Unsurprisingly, over two-thirds of crypto-accepting workers hailed from Latin America, which has experienced years of high inflation, well before price pressures became a developed world problem.

Although the recent crypto crash this year, amidst tighter monetary policy has wiped out over US$2 trillion in market cap and obliterated some of the industry’s biggest names, exposing hundreds of thousands of individual investors to steep losses, cryptocurrencies have nonetheless proved to be a lifeline in the far more volatile economies of Latin America.

Latin America already has some of the highest interest rates in the world, but heightened borrowing costs have done little to alleviate runaway inflation.

Aggressive monetary tightening in Latin America which is a key global supplier of copper, corn, wheat, oil and soy, has done little to rein in price pressures.

The Bank of Mexico recently implemented record rate hikes with annual inflation at a 21-year high, while Brazil raised rates to combat double-digit inflation.

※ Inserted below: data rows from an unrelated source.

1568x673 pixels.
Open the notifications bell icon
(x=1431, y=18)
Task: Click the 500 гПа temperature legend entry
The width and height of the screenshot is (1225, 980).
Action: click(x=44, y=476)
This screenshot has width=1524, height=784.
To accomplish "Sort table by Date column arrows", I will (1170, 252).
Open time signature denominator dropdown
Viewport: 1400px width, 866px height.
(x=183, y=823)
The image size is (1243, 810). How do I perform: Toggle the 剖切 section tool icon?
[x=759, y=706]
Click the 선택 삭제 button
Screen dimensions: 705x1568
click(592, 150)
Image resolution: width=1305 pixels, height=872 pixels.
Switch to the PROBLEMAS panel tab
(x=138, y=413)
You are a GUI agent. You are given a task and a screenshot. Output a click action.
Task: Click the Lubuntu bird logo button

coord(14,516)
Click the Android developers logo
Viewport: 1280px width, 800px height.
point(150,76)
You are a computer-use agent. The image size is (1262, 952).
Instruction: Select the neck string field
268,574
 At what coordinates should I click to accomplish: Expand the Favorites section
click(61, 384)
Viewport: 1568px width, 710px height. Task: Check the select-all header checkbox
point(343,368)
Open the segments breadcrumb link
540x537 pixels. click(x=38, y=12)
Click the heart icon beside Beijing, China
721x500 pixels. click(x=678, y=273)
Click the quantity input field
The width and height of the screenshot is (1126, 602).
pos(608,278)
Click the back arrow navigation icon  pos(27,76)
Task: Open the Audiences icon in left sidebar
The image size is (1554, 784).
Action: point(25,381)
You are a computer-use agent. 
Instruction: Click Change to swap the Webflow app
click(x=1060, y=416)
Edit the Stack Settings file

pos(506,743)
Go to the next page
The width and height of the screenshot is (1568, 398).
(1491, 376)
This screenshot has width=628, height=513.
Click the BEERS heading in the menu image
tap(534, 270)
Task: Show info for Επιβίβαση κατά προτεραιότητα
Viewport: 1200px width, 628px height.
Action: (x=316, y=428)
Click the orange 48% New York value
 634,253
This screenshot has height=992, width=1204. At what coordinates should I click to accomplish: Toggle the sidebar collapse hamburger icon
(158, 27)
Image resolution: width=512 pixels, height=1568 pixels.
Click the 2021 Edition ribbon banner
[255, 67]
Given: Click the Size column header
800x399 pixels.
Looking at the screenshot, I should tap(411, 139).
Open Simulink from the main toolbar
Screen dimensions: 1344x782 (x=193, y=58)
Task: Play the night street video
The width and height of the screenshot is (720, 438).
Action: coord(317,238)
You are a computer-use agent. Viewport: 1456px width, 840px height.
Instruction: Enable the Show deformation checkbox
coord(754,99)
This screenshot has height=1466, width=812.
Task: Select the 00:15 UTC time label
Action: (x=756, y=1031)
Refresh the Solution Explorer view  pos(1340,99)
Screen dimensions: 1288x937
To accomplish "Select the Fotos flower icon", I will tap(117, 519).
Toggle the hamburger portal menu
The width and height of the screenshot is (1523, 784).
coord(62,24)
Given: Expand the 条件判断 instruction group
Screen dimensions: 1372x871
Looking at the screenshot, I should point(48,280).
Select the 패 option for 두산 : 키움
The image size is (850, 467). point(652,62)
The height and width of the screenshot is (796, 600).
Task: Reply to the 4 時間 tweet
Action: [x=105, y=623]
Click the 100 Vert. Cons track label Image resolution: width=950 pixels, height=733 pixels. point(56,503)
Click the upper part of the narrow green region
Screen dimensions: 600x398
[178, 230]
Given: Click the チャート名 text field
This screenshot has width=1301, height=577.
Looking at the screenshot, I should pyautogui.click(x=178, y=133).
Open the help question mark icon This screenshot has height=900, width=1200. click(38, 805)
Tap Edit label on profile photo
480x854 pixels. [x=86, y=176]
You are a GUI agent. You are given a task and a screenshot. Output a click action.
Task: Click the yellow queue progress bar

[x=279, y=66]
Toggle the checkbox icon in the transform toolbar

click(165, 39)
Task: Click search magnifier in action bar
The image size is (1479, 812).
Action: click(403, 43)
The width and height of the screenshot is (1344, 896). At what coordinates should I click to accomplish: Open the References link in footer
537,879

Argentina, which has long suffered high levels of inflation, raised rates by 3% to a whopping 52% earlier last month.

Yet none of these measures has held back inflation, which is why many remote Latin American workers are more than happy to receive crypto.

Argentina is one of the most popular locations for remote workers to receive their salaries in crypto, to circumvent exchange controls and as a hedge against soaring inflation, with a higher proportion of Argentinian workers getting paid in crypto than anywhere else in the world, according to Deel.

To be sure, Argentina regularly lapses into currency crises and inflation runs at around 60% annually, which could explain why as many as two-thirds of Argentinians invest in crypto, to protect their savings, according to a study by Wunderman Thompson.

Deel’s study also found that a quarter of all workers paid in crypto came from Europe, the Middle East and Africa combined.

Globally, Bitcoin accounted for almost half of all crypto payments, down from two-thirds in the latter half of last year and in line with the benchmark cryptocurrency’s precipitous decline.